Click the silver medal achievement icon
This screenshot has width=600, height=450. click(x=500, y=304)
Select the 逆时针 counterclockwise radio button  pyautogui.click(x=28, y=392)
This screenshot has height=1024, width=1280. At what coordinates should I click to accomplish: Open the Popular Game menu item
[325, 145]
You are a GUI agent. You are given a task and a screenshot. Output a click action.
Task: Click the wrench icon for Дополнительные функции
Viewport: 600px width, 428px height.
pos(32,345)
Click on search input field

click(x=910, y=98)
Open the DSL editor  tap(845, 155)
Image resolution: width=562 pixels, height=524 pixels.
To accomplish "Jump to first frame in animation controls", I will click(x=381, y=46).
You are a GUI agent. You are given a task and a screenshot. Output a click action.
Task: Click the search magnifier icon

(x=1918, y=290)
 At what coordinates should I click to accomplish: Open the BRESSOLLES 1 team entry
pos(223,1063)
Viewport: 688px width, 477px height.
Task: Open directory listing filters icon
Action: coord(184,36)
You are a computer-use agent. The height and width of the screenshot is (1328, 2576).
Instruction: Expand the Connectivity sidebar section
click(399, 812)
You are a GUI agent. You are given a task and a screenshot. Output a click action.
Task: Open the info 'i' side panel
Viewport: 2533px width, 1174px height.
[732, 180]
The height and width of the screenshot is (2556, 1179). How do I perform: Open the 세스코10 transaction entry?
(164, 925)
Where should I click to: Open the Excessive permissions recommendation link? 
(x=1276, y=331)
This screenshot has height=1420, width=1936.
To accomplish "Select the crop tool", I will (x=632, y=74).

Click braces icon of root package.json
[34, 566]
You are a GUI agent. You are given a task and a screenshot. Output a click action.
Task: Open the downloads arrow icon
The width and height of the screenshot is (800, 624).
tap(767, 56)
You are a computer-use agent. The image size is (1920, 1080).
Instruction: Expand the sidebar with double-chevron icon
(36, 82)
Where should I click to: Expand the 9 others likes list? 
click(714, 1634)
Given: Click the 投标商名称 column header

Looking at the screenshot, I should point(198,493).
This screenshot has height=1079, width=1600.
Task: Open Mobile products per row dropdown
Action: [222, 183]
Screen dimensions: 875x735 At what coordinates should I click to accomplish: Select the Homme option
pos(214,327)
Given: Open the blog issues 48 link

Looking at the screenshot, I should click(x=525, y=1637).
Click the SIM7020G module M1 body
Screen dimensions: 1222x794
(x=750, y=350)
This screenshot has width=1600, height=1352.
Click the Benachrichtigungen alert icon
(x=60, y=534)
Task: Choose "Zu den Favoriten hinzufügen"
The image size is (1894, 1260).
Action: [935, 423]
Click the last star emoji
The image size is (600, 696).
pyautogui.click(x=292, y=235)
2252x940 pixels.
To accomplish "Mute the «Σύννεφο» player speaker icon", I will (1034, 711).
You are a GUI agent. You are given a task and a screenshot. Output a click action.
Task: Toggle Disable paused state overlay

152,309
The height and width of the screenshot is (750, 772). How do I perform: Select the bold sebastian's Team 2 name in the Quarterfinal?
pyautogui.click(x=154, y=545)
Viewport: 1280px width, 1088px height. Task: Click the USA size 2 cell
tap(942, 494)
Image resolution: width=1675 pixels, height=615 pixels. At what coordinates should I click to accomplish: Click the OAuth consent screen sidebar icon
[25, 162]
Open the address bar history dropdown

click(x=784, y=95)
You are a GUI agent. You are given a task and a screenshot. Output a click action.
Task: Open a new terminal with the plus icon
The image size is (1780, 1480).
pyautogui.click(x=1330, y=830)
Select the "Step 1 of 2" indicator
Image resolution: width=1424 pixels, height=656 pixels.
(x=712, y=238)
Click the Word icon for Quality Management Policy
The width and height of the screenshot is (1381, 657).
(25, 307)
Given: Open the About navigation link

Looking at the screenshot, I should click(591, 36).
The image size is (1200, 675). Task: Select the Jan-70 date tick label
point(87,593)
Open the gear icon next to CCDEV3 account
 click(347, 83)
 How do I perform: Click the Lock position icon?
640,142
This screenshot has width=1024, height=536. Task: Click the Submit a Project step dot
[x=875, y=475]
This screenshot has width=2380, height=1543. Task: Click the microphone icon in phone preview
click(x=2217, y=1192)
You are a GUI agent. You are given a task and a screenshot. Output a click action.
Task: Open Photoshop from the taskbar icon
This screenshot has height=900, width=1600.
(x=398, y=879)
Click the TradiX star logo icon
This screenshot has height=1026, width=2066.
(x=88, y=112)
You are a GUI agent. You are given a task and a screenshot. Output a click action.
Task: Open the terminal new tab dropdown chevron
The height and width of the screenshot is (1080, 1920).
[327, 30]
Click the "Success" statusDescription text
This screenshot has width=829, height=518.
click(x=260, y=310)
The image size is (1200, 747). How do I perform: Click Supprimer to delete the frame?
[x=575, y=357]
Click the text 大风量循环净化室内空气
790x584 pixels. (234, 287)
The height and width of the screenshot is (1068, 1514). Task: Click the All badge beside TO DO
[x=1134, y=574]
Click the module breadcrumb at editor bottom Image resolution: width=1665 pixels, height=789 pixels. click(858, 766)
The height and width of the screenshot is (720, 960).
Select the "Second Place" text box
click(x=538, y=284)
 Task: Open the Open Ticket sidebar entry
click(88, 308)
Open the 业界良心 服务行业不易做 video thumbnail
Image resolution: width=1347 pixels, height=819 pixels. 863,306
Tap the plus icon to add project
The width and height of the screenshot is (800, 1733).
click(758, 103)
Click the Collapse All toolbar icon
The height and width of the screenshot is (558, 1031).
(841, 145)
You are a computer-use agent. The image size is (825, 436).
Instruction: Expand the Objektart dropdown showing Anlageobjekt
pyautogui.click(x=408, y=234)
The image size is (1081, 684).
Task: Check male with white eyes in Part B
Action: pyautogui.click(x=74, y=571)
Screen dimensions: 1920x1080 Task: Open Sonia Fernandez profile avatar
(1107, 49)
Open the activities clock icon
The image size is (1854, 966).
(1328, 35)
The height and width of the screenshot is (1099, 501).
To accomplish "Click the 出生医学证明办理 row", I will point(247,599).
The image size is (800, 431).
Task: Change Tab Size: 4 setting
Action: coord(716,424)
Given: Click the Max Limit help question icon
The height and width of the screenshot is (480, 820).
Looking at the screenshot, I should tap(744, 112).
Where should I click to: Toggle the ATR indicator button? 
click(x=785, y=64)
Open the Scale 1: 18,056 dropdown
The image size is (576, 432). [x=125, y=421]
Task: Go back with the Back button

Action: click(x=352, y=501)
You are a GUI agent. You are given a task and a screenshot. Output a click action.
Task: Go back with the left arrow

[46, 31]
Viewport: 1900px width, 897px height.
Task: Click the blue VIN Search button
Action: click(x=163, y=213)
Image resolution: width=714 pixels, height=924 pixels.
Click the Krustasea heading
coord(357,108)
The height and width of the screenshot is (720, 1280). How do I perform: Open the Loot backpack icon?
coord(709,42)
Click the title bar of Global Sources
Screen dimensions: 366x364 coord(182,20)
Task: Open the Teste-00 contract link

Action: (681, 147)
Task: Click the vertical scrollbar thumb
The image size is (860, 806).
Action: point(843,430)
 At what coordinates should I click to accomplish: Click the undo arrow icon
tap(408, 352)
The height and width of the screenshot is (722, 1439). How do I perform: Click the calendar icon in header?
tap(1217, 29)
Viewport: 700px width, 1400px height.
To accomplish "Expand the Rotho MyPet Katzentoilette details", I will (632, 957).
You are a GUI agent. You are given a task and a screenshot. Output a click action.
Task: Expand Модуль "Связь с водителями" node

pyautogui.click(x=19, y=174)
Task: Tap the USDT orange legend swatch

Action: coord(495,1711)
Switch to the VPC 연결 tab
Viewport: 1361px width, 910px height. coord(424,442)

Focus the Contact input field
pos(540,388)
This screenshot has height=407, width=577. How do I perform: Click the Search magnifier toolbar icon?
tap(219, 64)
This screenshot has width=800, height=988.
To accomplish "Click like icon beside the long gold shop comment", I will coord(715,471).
==*==
What is expected:
Repeat the data from the line containing "Image resolution: width=562" down to the line containing "click(399, 812)", swapping "magnifier" for "magnifying glass" and keeping everything else the same.

Complete output:
Image resolution: width=562 pixels, height=524 pixels.
To accomplish "Jump to first frame in animation controls", I will click(x=381, y=46).
You are a GUI agent. You are given a task and a screenshot. Output a click action.
Task: Click the search magnifying glass icon

(x=1918, y=290)
 At what coordinates should I click to accomplish: Open the BRESSOLLES 1 team entry
pos(223,1063)
Viewport: 688px width, 477px height.
Task: Open directory listing filters icon
Action: coord(184,36)
You are a computer-use agent. The height and width of the screenshot is (1328, 2576).
Instruction: Expand the Connectivity sidebar section
click(399, 812)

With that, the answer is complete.